With this issue Kinney takes over the full writing chores, and she does a very commendable effort in portraying this younger Nancy and the colorful cast of many characters that surround her. This is more the case of piecing together strange circumstances rather than an actual mystery, but it is just the right dilemma for a pack of highly literate grade school girls to resolve. The story actually works well on several levels, as the Buddhist monk befriends the girls and introduces them (and the readers) to aspects of his faith running alongside the core thread of ascertaining the damage to the art while working around the bothersome curator. The verbal interplay between Nancy and the old man is especially fun and ironic, with the girl oblivious to how obnoxious her good intentions can present themselves as being. There are a great many humorous moments in the story, and engaging dialogue is certainly a skill for Kinney.
Goldberg, busy though he is, seems to really be applying a lot of effort to set this book apart visually from his massive catalog of previous work, as well as anything else currently on the newsstands. I see this most in how he is drawing the faces now, but also in how the scenes are given an increasingly three-dimensional feel in structuring. And as this chapter’s narrative is set in a museum, he fills the backgrounds with layers of candy for the eyes, casually using his expert line work to give energetic forms and figures to this world while maintaining a thorough consistency rarely if ever matched in too many other comics today. This man innovates more than kids a third his age, and makes it look so easy! Smith as well fully exploits the setting of the story, working in a variety of effects to make the pages even prettier than Goldberg’s layouts and execution pull off. This is a great team, and with the always solid Tom Orz completing the picture this series just looks and reads marvelously.

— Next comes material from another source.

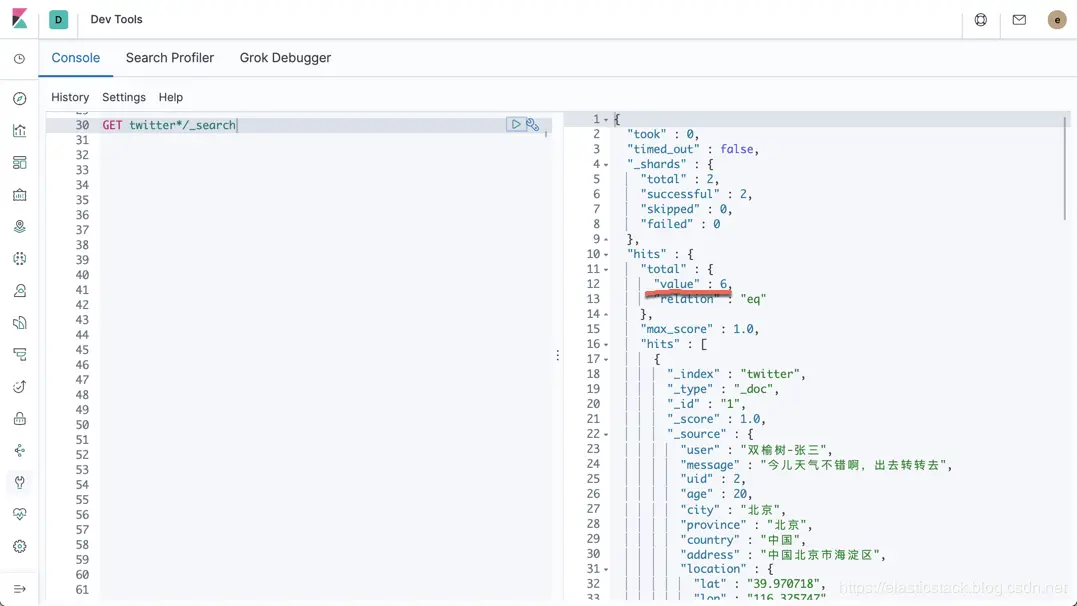
Task: Open Visualize from the sidebar chart icon
Action: [x=19, y=131]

The premise for this series is a younger Nancy Drew, modernized. But as ever these stories have a timeless quality, and keep a fun pace and very appealing artwork that altogether tell the tales well. These characters have their rambunctious side, but it never comes across in the “parents are so uncool” way. Even more, these characters do rely on their smarts to resolve conflicts, which is always a wonderful message to pass on.